Work to complete
Rewrite the items from the line that contains "Where should I click to: Open" through the line that contains "Viewport: 1920px width, 1085px", swapping "browser refresh icon" for "reload button" and leaving everything else unchanged.

Records to process
------------------------------------------------------------

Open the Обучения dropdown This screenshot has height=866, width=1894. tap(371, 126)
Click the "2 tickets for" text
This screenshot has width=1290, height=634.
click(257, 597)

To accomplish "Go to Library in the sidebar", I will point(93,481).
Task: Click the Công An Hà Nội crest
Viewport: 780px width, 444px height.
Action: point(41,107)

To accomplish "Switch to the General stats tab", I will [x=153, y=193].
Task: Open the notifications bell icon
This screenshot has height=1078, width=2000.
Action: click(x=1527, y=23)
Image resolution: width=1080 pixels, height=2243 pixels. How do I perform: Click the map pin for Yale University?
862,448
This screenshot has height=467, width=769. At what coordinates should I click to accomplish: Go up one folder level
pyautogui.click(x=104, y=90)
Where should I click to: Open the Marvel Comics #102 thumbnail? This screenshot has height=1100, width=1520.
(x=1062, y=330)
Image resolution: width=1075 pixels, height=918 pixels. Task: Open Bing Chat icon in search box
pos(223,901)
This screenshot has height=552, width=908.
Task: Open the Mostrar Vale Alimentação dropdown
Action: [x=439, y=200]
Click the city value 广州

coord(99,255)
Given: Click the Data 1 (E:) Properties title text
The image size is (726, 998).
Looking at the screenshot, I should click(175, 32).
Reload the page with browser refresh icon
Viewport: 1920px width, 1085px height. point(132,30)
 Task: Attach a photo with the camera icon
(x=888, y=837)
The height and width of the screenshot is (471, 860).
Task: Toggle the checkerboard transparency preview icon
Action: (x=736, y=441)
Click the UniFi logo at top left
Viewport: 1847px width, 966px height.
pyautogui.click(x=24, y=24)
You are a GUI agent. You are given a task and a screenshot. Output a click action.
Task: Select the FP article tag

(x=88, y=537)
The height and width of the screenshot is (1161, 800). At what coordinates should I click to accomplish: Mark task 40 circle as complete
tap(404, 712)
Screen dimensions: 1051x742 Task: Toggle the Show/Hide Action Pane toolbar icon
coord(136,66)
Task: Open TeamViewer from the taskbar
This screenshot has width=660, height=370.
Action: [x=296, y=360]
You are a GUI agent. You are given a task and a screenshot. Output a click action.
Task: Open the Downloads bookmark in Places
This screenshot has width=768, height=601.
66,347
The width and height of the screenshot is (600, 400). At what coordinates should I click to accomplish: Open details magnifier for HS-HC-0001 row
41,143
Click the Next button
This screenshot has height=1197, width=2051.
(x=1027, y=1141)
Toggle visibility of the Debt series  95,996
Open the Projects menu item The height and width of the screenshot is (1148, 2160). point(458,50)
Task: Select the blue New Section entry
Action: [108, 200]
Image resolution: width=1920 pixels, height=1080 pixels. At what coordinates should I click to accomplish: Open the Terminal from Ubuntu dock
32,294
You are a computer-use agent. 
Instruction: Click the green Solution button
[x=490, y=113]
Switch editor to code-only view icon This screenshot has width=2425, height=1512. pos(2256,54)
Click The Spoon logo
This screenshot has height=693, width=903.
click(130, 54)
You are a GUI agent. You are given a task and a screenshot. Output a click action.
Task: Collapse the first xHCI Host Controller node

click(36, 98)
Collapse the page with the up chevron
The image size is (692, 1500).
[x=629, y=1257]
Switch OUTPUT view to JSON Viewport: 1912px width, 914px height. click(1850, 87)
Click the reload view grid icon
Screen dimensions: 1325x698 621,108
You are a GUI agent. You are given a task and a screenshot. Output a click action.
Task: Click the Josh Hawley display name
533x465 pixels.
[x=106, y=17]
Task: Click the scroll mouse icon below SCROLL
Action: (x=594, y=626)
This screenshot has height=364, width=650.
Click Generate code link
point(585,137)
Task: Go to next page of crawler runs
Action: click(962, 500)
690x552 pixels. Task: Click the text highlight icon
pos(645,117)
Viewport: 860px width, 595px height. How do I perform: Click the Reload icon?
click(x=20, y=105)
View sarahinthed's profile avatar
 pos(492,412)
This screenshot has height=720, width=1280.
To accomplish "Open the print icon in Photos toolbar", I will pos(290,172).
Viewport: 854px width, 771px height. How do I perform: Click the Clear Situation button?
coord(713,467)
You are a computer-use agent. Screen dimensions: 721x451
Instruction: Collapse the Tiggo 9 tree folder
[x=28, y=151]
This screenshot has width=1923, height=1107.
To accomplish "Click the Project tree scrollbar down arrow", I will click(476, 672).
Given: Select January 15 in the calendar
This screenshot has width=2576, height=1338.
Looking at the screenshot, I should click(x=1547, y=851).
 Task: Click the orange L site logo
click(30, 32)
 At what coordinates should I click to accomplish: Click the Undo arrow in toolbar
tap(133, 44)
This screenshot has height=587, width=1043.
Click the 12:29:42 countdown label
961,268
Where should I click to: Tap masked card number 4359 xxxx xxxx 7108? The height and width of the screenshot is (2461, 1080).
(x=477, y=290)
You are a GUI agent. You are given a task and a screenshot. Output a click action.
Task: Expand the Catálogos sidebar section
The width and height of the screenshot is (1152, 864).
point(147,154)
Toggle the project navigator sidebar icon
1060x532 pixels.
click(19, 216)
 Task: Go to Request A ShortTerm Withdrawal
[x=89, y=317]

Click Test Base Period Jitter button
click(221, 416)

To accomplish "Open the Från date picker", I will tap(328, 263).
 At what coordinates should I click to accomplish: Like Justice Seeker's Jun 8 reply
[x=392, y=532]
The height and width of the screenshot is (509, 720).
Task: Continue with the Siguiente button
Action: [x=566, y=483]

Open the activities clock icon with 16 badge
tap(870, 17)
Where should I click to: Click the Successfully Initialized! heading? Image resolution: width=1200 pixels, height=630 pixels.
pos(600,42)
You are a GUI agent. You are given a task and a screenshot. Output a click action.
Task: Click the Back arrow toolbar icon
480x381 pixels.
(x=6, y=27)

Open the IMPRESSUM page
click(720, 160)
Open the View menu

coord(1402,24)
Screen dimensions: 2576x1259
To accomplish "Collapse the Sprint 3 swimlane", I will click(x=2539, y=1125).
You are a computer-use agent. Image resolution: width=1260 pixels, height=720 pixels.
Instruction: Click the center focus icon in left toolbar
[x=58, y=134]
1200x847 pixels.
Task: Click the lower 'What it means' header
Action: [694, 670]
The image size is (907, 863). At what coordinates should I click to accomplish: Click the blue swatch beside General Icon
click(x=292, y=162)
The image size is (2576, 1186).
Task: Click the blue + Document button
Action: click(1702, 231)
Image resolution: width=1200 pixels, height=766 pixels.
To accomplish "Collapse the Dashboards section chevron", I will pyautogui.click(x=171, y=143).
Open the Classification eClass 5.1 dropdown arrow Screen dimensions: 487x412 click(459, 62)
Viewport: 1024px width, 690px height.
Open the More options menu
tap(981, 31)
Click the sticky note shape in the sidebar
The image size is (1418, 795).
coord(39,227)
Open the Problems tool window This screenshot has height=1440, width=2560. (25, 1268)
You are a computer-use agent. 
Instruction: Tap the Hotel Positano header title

------------------------------------------------------------

Full output
Where should I click to: Open the Marvel Comics #102 thumbnail? This screenshot has height=1100, width=1520.
(x=1062, y=330)
Image resolution: width=1075 pixels, height=918 pixels. Task: Open Bing Chat icon in search box
pos(223,901)
This screenshot has height=552, width=908.
Task: Open the Mostrar Vale Alimentação dropdown
Action: [x=439, y=200]
Click the city value 广州

coord(99,255)
Given: Click the Data 1 (E:) Properties title text
The image size is (726, 998).
Looking at the screenshot, I should click(175, 32).
Reload the page with reload button
Viewport: 1920px width, 1085px height. point(132,30)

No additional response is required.